Fig. 2.

Effect of TNF-α/LPS on protein kinase B (Akt) phosphorylation (p) in HIMEC. A: TNF-α/LPS induces Akt phosphorylation in HIMEC. Activation of Akt in HIMEC by TNF-α/LPS was assessed using Western blot analysis. Total cell lysates from cultured HIMEC stimulated with TNF-α (100 IU/ml) and LPS (1 μg/ml) were subjected to SDS-PAGE and immunoblotted with total and phospho-(Ser⁴⁷³)-Akt antibodies. TNF-α/LPS induced phosphorylation of Akt in a time-dependent fashion. TNF-α/LPS stimulation of HIMEC resulted in a strong increase in Akt phosphorylation at 30 min that lasted up to 60 min and declined by 120 min compared with total Akt. Time-matched controls did not show any changes in Akt phosphorylation at any given time points (data not shown).

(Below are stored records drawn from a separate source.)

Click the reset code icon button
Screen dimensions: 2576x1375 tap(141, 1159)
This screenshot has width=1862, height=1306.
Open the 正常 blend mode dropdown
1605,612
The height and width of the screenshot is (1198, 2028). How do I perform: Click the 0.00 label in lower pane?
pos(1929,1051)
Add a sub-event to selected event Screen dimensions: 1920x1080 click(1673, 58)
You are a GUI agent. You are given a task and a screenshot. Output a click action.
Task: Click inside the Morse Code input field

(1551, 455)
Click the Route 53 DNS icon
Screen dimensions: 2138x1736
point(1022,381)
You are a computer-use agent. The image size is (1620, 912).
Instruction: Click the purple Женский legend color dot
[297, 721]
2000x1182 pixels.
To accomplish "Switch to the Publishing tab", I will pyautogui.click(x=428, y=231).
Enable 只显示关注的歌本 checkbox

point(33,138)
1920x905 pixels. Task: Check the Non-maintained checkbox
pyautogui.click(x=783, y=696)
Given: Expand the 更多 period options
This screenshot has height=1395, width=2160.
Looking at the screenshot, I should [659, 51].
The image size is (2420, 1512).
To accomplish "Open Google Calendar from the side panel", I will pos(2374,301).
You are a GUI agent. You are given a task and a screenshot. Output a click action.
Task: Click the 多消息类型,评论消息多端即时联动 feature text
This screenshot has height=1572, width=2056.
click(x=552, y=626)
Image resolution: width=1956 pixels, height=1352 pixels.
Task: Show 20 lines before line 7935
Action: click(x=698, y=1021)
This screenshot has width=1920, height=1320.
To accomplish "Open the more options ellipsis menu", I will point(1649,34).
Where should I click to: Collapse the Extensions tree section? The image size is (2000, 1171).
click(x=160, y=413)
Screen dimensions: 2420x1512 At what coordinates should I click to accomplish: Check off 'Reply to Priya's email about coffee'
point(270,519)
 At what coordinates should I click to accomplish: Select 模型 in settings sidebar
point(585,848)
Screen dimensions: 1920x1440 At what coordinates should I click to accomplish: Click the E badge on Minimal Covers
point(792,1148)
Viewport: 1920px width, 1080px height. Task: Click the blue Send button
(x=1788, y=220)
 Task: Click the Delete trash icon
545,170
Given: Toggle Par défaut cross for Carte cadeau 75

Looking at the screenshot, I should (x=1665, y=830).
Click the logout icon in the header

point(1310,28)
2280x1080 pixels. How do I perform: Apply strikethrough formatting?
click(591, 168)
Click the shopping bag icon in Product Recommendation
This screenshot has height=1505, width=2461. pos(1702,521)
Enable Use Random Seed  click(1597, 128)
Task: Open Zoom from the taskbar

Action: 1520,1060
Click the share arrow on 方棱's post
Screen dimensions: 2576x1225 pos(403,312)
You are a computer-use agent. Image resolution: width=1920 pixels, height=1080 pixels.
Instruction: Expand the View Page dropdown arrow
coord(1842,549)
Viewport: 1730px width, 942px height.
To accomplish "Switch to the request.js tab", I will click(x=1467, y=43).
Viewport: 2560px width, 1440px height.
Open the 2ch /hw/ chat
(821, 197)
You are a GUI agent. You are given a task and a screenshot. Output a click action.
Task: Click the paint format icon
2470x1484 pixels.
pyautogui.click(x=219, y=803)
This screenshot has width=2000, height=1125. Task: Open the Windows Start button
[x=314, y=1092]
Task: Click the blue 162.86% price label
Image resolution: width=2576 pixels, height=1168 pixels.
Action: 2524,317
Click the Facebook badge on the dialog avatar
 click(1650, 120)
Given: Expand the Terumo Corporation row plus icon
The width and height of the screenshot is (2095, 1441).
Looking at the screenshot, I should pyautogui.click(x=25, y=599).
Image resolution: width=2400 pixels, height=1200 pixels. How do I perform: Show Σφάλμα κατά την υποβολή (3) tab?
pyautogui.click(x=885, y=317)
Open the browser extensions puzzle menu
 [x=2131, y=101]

B: pretreatment of HIMEC for 30 min with either curcumin (Cu, 10 μM) or PI 3-kinase inhibitor LY-294002 (LY, 10 μM) before TNF-α/LPS stimulation abolished the Akt phosphorylation, whereas SN-50 (SN, NF-κB inhibitor) did not. Stripping and reprobing of the blot with total Akt antibody demonstrates equivalent protein loading. GSK, glycogen synthase kinase. Data shown are from one of three independent experiments.